あともう一つは、戦後、自分の私塾において、若泉、鴨、矢内をはじめとした多くの優秀な若手の人材が集い、現在も行政、学問、経済の各分野において活躍する人たちを、なぜこんなにも多く輩出できたのだろうという疑問です。

義母から聞いた安徳天皇の血筋であるという岩畔家の言伝えは、まあ裏天皇史としてはよくある話ではあります。

しかし、戦国時代、ザビエルがキリスト教布教の拠点とした大道寺が岩畔家ゆかりのものであり、布教を許可した当時の周防の守護大名であった大内義隆が渡来系の出自であったことを考えると、にわかに真実味を帯びてきます。

また平安時代、空海が、渡来人の秦氏であり、聖徳太子の側近でもあった秦河勝の庇護のもと、キリスト教の原典も持ち帰ってきていた事実を知るにつけては、日本の歴史を書き換えざるを得ない一大事と思わざるをえません。

そして、ユダヤの民のディアスポラの直後、陸のシルクロードを伝い中国、朝鮮半島を経由して日本に渡来した人たちが大和朝廷をおこし、日本書記に記述されているように皇室の歴史が始まっているのです。
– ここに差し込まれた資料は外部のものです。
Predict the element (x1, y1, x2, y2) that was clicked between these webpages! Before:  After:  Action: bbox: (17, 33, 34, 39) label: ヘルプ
邪馬台国が徳島の剣山であり、空海が唐からキリスト教の原典を持ち帰ってきたあと、剣山を拠点に活動し、そこにクリスト神社があったことを知ったときは本当に驚かされました。
なぜならそこは安徳天皇伝説の地でもあったからです。

邪馬台国は大和朝廷に負けた後、出雲に移動し、出雲大社になったのが、古事記に記されている国譲りの神話のようです。

長野の諏訪大社もユダヤ教のラビがわざわざ参拝にくるほどユダヤと関係が深いことも有名です。
諏訪は縄文文化の中心地であったことでも有名ですが、諏訪大社の御頭祭は旧約聖書の創世記のなかにあるイサク伝承がもとになっているようです。